THE Reagan administration should explain quickly what it has been up to in its dealings with Iran. It should curb its go-it-alone tendencies and act at once to bring Congress and its allies into its confidence. At stake is its credibility among allies on its terrorism policy and the workability of White House relations with Congress during the President's final two years in office. The administration is being forced to acknowledge that, except in the broadest terms, there can be no such thing as a universal policy on terrorism. Terrorism involves a wide range of actors - political factions, religious groups - and tacit to overt government complicity. It involves a wide range of practices - kidnappings, assassinations, bombings. Combinations of actors and targets complicate matters further. Any ``universal'' policy is likely to unravel into inconsistencies and credibility problems for governments that try to impose one.

The experience with Libya, Syria, and Iran demonstrates the difficulty of devising one remedy for disparate cases. The Reagan administration's military assault on Libya, a weak and erratically led country, for fostering terrorist acts could not be repeated with Syria. Syria is a militarily more difficult target. It has closer links to the Soviet Union. Its leadership offers some prospect for dealing with hostage-holders. Long range, Syria must be counted a factor in Middle East peace negotiations. Hence, to hold Syria accountable for acts of terrorism, the West Europeans have adopted mild sanctions such as an arms embargo and suspension of high-level diplomatic contacts. And the United States weighs similar steps.

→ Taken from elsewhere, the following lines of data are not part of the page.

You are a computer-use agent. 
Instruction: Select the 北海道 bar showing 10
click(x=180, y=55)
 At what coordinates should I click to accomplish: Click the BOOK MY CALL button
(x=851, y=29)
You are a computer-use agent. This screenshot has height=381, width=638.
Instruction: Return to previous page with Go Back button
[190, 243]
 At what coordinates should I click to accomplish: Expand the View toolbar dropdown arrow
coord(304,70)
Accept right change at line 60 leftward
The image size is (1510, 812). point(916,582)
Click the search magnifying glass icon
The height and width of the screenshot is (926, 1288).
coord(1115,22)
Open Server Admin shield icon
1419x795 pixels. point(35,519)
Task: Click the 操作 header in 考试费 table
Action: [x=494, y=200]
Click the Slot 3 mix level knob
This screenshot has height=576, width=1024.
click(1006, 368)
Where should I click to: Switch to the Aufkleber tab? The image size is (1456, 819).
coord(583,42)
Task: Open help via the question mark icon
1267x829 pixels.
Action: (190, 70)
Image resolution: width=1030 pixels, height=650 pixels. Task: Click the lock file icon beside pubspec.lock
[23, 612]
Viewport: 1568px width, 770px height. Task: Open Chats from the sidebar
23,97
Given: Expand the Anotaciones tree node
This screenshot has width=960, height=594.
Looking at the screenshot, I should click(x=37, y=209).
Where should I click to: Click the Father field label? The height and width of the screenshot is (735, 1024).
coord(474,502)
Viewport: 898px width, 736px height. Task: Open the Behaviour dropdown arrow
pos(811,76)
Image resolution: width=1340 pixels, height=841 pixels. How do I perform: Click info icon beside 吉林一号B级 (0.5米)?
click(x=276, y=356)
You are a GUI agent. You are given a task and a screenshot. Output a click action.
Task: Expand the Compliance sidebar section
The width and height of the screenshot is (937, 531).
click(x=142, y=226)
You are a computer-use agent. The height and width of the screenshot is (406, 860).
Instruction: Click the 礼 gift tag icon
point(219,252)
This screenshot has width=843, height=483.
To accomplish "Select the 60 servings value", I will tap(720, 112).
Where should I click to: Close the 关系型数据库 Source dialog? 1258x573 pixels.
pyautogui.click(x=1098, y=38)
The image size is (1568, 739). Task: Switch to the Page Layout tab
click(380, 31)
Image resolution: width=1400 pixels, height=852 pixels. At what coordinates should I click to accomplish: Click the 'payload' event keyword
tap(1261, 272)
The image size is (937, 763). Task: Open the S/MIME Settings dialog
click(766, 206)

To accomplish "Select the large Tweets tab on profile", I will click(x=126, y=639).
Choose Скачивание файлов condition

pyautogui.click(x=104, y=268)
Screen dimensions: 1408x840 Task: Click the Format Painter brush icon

Sanctions, even the threat of sanctions, can be useful. Perhaps to show itself no pariah, Syria has helped in the release of captives, the latest being two French citizens returned to Paris this week.

Then there's Iran.

Here the Reagan administration has allowed great confusion to arise. It was troubling enough for the administration to appear to contradict its antiterrorist hard line of not negotiating for the release of Americans held hostage by Iranian-linked elements in Lebanon. With its secret contacts with Iran, it purportedly had in mind a reasonable enough foreign policy goal - seeking some accommodation with Iranian elements with an eye to a successor to the present fanatical regime. But the appearance of exchanging arms for hostages, if it is as bald as that, would only set the stage for more hostage-taking, not bring to a halt the current round.

Further, the White House has chosen to use the services of the National Security Council in supervising arms shipments to Iran, as well as playing some role as go-between with Iran, the details still to be disclosed. NSC personnel have similarly become the key players in administration projects like its contra war against the Sandinista government in Nicaragua. Use of the NSC for such purposes at the least provokes congressional concern that the administration is attempting an end run on legislative oversight of foreign policy.

The administration has enough to deal with in Damascus, Tehran, and Tripoli. It hardly needs to provoke a fight in Washington with a Congress that will be looking to exercise its new clout under a Democratic leadership in both chambers.

For now, the administration at the least should take the congressional leadership into its confidence on its Iran and Syria policies. It should embark on public disclosure as soon as possible without jeopardizing the release of other hostages.

Candor regarding Iran would make it easier for the White House to sell its essentially moderate policy on Syria.

And a more modest appraisal of the use of sanctions or force in fighting terrorism would give the administration more flexibility in the future.